Although it has only made headlines in the last few years, sexual abuse is not a new phenomenon. Strangers and family members have molested and raped girls and women for centuries. In times of war, invading soldiers raped defenceless women as part of their conquest.

The effects of being sexually abused are varied. Most survivors feel violated and are often full of rage. Some experience guilt because they were not able to stop the assault from occurring. Some survivors have difficulty trusting others or develop sexual problems. Some survivors heal quickly, for others the psychological effects of the trauma last for a long time.
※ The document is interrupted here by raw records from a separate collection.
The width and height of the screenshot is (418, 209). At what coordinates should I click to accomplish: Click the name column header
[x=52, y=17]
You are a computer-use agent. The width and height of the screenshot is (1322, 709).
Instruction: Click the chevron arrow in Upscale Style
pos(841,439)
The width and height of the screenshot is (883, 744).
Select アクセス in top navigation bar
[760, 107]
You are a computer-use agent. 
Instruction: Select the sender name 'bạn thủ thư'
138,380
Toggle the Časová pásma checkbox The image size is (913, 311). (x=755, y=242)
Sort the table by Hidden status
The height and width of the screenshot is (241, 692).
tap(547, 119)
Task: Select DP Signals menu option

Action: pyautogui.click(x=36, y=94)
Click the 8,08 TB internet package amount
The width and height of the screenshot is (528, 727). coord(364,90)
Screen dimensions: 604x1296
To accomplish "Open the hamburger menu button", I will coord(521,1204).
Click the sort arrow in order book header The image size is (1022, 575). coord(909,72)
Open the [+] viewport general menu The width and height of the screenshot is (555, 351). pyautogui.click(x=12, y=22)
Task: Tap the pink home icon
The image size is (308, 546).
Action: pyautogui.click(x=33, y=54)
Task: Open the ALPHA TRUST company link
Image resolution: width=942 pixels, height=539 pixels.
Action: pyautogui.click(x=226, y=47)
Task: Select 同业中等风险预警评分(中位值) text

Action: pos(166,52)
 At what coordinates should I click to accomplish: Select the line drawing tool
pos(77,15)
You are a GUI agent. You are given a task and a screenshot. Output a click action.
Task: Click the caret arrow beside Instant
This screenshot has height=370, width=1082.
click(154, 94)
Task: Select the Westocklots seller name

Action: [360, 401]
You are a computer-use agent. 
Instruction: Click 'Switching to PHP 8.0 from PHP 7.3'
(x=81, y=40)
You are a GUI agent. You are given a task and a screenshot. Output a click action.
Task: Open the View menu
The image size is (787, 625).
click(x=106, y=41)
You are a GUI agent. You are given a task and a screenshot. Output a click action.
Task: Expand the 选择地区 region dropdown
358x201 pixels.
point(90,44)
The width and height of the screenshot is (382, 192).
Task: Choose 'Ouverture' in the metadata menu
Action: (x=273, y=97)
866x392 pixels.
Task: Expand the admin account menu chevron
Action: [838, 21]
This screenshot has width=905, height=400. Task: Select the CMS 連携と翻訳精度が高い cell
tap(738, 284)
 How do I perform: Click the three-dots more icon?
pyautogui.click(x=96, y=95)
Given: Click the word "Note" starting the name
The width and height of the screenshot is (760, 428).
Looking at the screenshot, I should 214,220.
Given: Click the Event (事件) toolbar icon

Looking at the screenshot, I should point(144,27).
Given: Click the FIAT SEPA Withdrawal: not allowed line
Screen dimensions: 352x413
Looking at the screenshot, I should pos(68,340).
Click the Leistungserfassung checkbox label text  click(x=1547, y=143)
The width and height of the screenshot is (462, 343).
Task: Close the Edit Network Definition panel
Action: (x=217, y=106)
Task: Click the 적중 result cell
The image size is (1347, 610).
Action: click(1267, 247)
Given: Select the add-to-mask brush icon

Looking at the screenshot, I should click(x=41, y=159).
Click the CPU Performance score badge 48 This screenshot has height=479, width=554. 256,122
Males are also the victims of sexual abuse but in far lesser numbers than females. Women have sexually abused some men, but men and other boys abuse most. However, the short and long-term effects on males who have been sexually violated are generally parallel to the effects on females.

Many women who have been battered have also experienced sexual abuse at the hands of their partners. Sexual abuse is common in many marriages. Most men believe that sexual access is their contractual right after marriage, and many men in relationships who force or coerce their partners into having sex view their behaviour as normal. Many women do not define forced acts of intercourse in a marriage or long-term relationship as rape because of confusion about perceived marital or relationship obligations.

What is the intent of sexual abuse? While sexual desire is a part of the act of rape, the principal factors are violence and domination, which make the perpetrator feel powerful. He has conquered this girl or woman. Boys are socialised to believe that they should initiate or pursue sex aggressively.

Often they learn about sex by being exposed to pornography, which "objectifies'' women by presenting them as bodies, not as persons with feelings. All this results in mixed messages about what girls and women want and what boys and men are supposed to do.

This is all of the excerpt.